The next thing that happens is the sprites duly arrive, separately, a Caliban and an Ariel in the form of two women, one of whom is afflicted with love, the other with hate, both upsetting his equanimity with their demands. Then, like a shipwreck crashing on his rocks, a childhood sweetheart appears, and the serpent of love and jealousy and obsession thrashes onto shore and starts to eat everything in sight.

A campaign of comic terror begins as Charles invades and disrupts his childhood sweetheart's married, though not blissfully, life. Charles is a Shakesperean idiot, plotting and manipulating and lying and interfering and speechifying and generally capering about in a self-deluded frenzy. Hartley and her husband are an Ortonian kitchen-sink drama married couple, locked in a possibly mutually abusive relationship, him with anger and jealousy and her with mental issues and a cringing meekness, both dependent on each other however bad things might seem. A missing adopted son rounds off the classically dysfunctional twentieth century British lower middle class nuclear family. It all culminates in kidnapping and captivity and it's sort of funny and sort of skin-crawling, which I suppose is very much the point.

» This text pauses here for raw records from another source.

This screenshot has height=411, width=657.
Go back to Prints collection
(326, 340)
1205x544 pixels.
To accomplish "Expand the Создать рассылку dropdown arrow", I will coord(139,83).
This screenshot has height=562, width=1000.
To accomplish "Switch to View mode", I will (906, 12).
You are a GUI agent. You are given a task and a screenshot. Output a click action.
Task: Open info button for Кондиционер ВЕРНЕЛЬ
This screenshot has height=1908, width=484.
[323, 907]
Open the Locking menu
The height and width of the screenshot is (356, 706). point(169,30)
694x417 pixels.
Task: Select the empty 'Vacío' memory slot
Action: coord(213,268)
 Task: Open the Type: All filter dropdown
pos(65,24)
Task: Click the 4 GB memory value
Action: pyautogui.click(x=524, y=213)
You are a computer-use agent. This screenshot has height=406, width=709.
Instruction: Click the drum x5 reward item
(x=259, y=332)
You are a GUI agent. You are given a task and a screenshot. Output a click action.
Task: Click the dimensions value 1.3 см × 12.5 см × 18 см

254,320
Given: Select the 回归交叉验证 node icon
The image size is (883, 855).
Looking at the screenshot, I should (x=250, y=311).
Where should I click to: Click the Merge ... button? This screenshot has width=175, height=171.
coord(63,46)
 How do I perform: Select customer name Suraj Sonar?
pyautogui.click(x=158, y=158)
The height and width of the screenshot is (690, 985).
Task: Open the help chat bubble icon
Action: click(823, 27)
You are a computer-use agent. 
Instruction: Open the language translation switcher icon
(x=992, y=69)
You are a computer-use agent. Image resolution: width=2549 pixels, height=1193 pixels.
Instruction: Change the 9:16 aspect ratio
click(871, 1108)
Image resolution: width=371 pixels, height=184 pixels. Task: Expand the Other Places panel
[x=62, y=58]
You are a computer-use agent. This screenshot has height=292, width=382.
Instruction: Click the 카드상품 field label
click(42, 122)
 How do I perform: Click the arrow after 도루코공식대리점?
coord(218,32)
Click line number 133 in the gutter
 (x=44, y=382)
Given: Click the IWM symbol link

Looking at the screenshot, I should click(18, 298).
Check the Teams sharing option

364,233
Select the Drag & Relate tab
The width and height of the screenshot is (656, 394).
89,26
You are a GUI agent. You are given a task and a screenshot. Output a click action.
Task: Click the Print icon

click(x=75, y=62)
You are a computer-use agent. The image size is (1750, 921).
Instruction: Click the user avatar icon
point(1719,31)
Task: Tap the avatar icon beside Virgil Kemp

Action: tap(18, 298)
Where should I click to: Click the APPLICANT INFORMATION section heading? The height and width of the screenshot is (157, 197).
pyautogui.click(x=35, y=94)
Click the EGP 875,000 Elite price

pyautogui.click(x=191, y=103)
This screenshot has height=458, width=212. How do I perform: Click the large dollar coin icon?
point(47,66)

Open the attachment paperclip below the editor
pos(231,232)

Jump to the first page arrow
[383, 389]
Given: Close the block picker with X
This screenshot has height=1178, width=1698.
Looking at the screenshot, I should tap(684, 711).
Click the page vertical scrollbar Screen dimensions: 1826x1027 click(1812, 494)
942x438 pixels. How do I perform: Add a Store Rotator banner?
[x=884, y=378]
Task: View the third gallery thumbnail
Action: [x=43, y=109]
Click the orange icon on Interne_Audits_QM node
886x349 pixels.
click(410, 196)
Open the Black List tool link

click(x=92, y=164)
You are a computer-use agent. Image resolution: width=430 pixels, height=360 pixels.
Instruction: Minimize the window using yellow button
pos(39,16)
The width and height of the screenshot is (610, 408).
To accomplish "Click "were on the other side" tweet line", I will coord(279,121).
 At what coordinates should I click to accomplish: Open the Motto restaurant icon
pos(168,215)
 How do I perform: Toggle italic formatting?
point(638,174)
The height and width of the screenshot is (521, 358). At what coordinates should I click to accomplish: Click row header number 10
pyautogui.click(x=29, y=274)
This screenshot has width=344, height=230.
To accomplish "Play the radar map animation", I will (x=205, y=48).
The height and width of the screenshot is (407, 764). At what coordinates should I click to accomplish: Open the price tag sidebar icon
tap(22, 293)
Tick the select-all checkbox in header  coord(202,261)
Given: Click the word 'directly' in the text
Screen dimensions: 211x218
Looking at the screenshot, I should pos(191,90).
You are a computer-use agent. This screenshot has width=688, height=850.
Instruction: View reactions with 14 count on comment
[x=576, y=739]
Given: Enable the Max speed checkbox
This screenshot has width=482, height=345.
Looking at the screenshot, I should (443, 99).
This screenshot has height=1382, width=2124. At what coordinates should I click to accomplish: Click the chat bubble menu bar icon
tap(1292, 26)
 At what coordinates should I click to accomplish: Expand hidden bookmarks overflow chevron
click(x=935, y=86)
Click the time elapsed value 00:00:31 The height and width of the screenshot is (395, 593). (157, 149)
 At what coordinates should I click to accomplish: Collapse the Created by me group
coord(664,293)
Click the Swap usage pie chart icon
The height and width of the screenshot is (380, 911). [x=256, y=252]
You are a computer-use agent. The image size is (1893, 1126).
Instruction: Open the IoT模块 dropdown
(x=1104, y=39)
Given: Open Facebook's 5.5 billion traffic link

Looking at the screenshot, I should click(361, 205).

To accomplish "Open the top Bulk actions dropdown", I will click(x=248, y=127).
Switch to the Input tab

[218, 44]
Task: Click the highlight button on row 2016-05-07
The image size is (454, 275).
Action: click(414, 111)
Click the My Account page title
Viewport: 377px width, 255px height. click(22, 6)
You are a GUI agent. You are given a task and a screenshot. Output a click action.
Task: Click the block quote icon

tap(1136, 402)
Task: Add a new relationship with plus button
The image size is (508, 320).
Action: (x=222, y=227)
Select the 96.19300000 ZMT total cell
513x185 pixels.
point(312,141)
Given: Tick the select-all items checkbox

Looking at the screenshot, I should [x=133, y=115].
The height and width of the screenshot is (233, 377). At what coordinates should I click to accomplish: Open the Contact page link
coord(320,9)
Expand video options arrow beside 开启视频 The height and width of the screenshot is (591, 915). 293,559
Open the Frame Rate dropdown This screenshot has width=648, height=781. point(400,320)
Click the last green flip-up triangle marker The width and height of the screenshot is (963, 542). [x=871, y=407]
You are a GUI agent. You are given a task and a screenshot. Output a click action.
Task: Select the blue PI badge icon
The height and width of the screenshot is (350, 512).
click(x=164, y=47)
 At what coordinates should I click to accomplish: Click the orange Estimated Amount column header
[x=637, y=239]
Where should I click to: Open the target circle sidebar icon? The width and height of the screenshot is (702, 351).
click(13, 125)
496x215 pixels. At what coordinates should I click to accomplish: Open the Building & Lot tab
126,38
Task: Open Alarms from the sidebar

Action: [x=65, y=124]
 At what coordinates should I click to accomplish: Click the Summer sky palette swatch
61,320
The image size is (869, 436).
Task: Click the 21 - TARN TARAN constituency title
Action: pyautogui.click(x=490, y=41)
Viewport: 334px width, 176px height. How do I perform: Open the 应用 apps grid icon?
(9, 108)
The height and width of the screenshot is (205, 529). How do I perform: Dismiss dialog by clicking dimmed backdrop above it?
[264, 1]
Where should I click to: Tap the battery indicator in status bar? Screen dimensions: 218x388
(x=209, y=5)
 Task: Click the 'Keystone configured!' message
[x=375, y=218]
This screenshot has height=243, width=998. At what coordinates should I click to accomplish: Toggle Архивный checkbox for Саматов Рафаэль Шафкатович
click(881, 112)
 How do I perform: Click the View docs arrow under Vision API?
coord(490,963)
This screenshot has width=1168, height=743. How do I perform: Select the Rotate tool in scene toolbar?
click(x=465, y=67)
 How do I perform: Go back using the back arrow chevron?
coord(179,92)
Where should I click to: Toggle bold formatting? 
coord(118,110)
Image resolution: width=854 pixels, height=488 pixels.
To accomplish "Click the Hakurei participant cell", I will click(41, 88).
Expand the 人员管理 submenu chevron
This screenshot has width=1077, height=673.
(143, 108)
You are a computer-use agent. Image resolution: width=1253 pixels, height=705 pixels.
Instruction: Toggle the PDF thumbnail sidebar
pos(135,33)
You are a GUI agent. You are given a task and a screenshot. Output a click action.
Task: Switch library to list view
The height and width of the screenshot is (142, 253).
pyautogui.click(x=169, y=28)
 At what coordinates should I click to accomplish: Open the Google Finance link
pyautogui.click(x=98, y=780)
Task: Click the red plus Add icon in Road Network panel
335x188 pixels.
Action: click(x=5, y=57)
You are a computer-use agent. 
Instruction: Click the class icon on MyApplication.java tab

The whole thing is told by Charles, an unreliable narrator utterly reliable in his self-serving delusions. He constantly uses flipping inverted commas for 'everyday phrases' or 'common cliches' as if to underline his remoteness from everyday reality and honest down-to-earth emotions that cannot compete with the flamboyancy of theatrical life. It drives you crazy, but a distinctive voice emerges and is sustained through to the end when Prospero finally returns, books drowned and staff snapped, to Milan, ego more or less intact and any moral development possibly on a scale too tiny for the human eye to appreciate.

This won the Booker, and it's as daft and peculiar as a brush. I shall look askance at 'literary types' who turn their noses up at 'genre fiction' in the future. No amount of lovely writing can disguise the fundamentally unreal oddness of this book. Not that I'm complaining. I'm just saying, is all.